INDICATION
Hypothyroidism
As replacement or supplemental therapy in congenital or acquired hypothyroidism of any etiology,
except transient hypothyroidism during the recovery phase of subacute-thyroiditis.
Specific indications: Primary (thyroidal), secondary (pituitary), and tertiary (hypothalamic) hypothyroidism
and subclinical hypothyroidism.
Pituitary TSH Suppression
In the treatment or prevention of varioustypes of euthyroid goiters,subacute or chronic lymphocytic thyroiditis
(Hashimoto’s thyroiditis), multinodular goiter and, as an adjunct to surgery and radioiodine therapy in the
management ofthyrotropin-dependent well-differentiated thyroid cancer.
DOSAGE AND ADMINISTRATION
In order to avoid irregular absorption, Thyrin® tablets should be taken preferably at a fixed time on an
empty stomach.
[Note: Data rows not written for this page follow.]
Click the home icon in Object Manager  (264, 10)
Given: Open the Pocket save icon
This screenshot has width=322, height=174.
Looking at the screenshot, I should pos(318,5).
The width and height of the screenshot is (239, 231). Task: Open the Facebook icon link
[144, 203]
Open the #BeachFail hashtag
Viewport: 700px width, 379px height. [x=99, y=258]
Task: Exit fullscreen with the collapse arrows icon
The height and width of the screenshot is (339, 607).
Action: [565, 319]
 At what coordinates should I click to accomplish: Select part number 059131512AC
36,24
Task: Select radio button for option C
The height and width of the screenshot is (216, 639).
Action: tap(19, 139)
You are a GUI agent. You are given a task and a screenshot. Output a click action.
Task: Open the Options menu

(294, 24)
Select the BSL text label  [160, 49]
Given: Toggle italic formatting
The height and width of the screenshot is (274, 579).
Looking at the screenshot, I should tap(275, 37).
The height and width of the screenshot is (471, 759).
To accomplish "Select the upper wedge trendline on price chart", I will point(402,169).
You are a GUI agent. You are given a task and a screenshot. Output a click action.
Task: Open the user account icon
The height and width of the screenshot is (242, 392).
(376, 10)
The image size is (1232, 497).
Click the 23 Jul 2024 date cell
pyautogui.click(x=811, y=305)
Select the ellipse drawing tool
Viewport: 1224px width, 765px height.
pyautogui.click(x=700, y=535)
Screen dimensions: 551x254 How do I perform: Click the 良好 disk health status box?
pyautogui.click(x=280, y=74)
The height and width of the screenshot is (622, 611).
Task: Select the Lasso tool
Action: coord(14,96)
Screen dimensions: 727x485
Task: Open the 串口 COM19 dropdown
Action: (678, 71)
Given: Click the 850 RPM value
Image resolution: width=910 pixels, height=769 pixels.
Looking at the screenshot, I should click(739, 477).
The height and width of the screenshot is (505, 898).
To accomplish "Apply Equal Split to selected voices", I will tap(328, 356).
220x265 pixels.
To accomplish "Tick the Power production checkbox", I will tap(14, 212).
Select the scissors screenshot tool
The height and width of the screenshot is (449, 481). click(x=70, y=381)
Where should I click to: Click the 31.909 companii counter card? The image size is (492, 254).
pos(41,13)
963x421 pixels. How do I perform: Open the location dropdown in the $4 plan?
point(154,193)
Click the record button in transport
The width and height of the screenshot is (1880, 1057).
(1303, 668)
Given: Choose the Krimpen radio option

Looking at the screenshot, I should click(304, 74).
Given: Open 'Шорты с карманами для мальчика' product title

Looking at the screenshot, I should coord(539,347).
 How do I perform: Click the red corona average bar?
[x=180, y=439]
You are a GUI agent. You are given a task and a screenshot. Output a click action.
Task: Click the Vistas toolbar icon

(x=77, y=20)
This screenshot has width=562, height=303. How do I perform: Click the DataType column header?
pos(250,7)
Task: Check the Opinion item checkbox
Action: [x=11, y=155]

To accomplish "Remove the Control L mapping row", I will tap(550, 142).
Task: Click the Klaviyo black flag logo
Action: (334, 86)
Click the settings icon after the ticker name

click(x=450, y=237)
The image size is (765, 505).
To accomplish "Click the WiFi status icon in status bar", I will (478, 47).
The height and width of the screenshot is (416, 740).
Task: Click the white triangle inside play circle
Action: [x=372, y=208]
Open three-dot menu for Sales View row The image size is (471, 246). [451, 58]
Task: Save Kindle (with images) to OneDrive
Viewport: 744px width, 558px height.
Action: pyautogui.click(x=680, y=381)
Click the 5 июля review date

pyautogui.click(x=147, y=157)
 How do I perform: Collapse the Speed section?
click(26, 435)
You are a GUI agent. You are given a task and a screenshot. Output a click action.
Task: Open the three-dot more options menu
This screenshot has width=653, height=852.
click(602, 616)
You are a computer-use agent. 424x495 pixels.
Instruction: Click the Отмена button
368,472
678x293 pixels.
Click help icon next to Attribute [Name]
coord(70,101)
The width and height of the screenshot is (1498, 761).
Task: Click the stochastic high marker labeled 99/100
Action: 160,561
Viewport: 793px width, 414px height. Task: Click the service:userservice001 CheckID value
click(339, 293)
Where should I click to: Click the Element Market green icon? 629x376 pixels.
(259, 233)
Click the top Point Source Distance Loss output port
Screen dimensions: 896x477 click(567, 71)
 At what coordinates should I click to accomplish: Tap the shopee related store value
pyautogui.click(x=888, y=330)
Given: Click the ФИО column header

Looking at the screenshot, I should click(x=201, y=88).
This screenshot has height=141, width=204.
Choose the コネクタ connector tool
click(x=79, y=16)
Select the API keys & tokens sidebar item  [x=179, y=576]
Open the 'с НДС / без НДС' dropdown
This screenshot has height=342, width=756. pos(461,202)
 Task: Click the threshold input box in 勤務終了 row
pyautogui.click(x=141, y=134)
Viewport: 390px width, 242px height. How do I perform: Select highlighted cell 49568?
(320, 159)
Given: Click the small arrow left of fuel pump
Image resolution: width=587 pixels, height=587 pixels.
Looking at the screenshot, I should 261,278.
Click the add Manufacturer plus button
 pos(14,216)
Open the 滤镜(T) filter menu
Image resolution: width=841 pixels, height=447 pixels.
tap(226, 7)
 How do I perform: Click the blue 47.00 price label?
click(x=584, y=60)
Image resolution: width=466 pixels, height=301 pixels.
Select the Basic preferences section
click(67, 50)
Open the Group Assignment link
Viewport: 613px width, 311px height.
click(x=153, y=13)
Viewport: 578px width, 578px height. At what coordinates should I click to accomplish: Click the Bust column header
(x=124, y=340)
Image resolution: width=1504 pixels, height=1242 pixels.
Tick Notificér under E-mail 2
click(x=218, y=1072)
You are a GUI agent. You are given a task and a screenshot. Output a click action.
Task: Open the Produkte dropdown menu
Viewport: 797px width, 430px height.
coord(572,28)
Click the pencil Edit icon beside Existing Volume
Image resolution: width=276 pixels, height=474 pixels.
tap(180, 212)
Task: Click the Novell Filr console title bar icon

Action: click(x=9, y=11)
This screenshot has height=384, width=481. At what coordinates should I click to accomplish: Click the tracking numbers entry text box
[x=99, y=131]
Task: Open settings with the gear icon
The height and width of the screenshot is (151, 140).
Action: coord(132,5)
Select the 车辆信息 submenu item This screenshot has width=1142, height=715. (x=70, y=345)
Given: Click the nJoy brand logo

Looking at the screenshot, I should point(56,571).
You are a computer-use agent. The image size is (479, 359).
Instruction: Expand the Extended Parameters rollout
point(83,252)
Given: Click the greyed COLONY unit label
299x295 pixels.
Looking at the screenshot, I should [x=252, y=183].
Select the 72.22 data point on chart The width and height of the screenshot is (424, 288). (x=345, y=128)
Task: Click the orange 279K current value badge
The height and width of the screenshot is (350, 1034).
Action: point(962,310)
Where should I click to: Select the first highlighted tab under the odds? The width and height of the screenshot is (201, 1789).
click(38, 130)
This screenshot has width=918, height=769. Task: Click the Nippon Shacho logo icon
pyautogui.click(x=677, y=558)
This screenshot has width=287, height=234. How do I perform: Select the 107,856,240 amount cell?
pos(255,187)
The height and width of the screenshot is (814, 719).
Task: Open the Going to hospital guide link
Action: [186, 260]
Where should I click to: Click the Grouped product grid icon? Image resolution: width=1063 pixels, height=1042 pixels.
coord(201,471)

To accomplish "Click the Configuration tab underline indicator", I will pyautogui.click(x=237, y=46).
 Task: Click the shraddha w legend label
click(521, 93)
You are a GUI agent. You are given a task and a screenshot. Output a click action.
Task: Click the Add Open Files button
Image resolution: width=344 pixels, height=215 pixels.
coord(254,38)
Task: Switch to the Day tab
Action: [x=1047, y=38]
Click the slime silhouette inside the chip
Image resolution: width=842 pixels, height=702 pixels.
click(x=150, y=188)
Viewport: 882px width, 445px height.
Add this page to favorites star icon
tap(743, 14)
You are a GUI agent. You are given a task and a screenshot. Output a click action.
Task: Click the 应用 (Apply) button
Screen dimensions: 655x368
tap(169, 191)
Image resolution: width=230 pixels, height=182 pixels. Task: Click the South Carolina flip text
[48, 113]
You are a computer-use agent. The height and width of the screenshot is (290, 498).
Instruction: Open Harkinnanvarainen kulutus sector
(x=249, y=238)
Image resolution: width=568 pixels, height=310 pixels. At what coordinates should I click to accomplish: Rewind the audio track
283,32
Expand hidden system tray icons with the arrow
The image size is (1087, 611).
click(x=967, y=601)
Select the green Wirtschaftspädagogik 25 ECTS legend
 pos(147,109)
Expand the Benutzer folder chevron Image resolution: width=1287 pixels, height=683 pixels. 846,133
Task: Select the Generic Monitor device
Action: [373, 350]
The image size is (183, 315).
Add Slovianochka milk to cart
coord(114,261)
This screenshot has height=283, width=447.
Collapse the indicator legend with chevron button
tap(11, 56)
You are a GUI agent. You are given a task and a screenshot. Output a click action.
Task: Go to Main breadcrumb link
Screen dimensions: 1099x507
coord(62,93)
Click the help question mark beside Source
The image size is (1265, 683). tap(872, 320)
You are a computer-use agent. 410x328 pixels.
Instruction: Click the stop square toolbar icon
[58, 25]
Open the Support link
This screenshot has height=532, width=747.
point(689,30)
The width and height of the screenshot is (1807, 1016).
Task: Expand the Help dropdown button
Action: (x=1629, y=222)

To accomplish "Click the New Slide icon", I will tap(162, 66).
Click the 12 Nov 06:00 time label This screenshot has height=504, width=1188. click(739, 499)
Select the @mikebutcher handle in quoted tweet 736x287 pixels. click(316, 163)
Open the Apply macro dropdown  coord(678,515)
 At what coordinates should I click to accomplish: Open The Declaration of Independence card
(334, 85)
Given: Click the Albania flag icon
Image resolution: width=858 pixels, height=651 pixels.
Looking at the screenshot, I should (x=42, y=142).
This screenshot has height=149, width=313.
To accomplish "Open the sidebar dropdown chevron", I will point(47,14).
Concomitant intake of food may decrease the absorption of Levothyroxine. Dosing must
be individualized and adjustments to be made based on periodic assessment of the patient’s clinical
response and laboratory parameters.
Pediatric Dosage
Newborns: The recommended starting dose is 10-15 mcg/kg/day. A lower starting dose should be
considered in infants at risk for cardiac failure, and the dose should be increased in 4-6 weeks as needed
based on clinical and laboratory response to treatment. In infants with very low (< 5 mcg/dL) or
undetectable serum T4 concentrations, the recommended initial starting dose is 50 mcg/day of
Levothyroxine Sodium.
Infants and Children: In children with chronic or severe hypothyroidism, initial dose of 25 mcg/day with
increments of 25 mcg every 2-4 weeks until the desired effect is achieved.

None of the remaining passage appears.